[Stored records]
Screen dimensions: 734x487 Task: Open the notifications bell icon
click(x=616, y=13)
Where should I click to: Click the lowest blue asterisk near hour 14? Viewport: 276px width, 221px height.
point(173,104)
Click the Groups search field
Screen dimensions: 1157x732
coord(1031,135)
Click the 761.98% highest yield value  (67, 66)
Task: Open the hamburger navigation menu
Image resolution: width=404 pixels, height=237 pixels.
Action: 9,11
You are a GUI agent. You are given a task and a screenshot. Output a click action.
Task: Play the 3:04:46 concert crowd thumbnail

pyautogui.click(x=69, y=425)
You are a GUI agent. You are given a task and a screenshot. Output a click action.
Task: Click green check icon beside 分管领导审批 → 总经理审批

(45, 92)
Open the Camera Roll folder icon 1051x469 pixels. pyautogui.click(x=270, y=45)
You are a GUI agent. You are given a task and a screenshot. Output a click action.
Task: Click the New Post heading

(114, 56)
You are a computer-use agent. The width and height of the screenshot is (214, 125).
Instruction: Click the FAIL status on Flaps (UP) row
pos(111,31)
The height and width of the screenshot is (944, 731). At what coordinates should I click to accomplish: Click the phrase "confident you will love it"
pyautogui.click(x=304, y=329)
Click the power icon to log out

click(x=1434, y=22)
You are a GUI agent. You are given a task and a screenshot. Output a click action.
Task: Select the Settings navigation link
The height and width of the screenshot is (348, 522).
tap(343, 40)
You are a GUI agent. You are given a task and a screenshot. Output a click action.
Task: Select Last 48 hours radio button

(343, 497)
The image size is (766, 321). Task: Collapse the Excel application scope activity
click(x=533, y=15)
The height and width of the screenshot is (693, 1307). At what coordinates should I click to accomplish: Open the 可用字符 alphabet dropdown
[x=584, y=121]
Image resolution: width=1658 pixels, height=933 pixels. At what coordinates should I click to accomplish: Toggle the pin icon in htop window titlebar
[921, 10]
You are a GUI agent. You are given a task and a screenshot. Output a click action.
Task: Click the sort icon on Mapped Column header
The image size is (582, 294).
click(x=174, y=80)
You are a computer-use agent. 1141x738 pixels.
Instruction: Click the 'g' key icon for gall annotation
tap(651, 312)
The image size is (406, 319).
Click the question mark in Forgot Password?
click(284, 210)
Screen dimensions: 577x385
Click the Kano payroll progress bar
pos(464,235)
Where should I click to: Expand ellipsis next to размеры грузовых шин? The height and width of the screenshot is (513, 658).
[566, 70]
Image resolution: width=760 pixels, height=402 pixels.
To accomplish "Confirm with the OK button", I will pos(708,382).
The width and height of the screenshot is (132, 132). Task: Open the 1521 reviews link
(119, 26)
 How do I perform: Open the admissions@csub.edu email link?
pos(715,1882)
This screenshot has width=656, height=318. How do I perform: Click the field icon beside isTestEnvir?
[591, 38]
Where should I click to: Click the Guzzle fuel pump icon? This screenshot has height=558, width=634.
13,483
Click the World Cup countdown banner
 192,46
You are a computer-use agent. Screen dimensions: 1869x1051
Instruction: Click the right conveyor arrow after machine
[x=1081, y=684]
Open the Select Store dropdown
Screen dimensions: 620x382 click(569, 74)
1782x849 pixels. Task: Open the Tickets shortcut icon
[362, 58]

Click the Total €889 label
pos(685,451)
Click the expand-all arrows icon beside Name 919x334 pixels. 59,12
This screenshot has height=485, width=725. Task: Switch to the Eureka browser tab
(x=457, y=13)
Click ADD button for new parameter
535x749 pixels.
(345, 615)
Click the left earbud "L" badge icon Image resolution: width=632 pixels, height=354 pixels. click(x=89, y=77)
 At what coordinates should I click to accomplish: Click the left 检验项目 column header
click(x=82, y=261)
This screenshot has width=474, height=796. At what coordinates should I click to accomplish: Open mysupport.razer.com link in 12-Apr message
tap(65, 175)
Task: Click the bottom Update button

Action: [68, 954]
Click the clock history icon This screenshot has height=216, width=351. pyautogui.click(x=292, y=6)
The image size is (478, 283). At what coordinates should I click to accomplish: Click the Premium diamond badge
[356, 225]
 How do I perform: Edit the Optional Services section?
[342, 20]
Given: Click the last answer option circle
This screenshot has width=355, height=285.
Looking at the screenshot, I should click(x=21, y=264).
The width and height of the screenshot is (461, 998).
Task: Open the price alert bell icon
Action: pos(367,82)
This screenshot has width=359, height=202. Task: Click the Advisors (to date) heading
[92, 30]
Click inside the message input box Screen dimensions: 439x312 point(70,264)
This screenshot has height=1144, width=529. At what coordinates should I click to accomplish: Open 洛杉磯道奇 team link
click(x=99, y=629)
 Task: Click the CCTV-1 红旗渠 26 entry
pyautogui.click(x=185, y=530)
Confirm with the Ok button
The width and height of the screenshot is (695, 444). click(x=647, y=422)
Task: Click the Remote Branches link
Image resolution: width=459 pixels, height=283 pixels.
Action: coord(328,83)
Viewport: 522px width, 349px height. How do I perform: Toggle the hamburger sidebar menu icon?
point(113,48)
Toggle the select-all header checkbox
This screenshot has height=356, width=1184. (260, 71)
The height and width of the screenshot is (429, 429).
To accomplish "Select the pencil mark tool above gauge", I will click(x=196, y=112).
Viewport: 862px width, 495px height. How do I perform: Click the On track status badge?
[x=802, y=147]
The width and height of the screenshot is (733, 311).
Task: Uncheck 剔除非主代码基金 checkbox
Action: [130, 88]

◆ **What you will do**
Return all lines in the data that include the word "computer".

◆ **Output for this task**
You are a computer-use agent. The width and height of the screenshot is (214, 125).
You are a computer-use agent. 1141x738 pixels.
You are a computer-use agent. Screen dimensions: 1869x1051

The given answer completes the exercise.